Let us not let Woodrow Wilson off the hook. TR proposed peace between Russia and Japan, and helped it come about without a single American death. Wilson made no such effort, and didn't seek an agreement on war aims and the peace before seeking a declaration of war--which left him at the end with no leverage.

And there's no mention of the way the Allies used enforcement of their will, even beyond the treaty, to discredit German democracy.

Other than that, the article is clear but breaks no new ground. Versailles didn't cause WWII, but it certainly made starting WWII easy. No one involved seems to have learned anything from the Congress of Vienna.

Blutarski07 Nov 2019 4:20 p.m. PST

"Versailles didn't cause WWII"

I cannot help but recall Marshal Foch's acerbic (and fairly accurate) observation that the Versailles Treaty would mean another war in twenty years.

Just sayin'.


Personal logo Dan Cyr Supporting Member of TMP In the TMP Dawghouse08 Nov 2019 9:31 a.m. PST

I'm sure that the Great Depression, US banks inability/refusal to continue to lend money to Germany and the continuing demand by all nations to get their reparations, had a great deal to do with it.


Tango01 Supporting Member of TMP08 Nov 2019 12:20 p.m. PST



Legion 408 Nov 2019 2:37 p.m. PST

Versailles didn't cause WWII, but it certainly made starting WWII easy
Very much so …

Blutarski +1

Verily08 Nov 2019 5:05 p.m. PST

In the future, historians will probably view it as one great war with a ceasefire in the middle.

Legion 409 Nov 2019 9:10 a.m. PST

It certainly could look that way in future.
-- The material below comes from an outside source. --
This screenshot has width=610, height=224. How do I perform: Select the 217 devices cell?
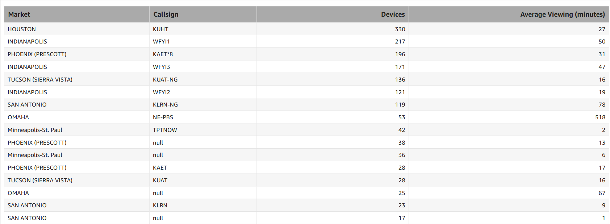400,42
The sides took a break, rearmed & refitted and then started up again … Albeit some switched sides the second time around or sat this one out …
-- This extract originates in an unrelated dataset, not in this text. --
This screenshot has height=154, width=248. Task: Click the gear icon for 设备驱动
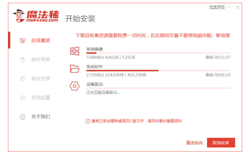(74, 86)
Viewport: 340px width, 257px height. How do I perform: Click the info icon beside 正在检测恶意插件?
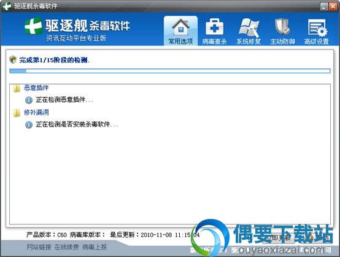click(x=29, y=100)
4th Cuirassier09 Nov 2019 6:39 p.m. PST

Surely the likelier view is that the five wars started by Prussia / Germany – with Denmark in 1864, Austria in 1866, France in 1870 and then the allies in 1914 and 1939 – were the one great war, rather than just the final two?

Legion 409 Nov 2019 9:30 p.m. PST

I believe that with more nations being involved all over the world during WWI & WWII is a better way to define it. And both wars were in the 20th Century.

I guess it would depend on far you want to go back. Some say what Napoleon did could be considered a cause & affect for WWI.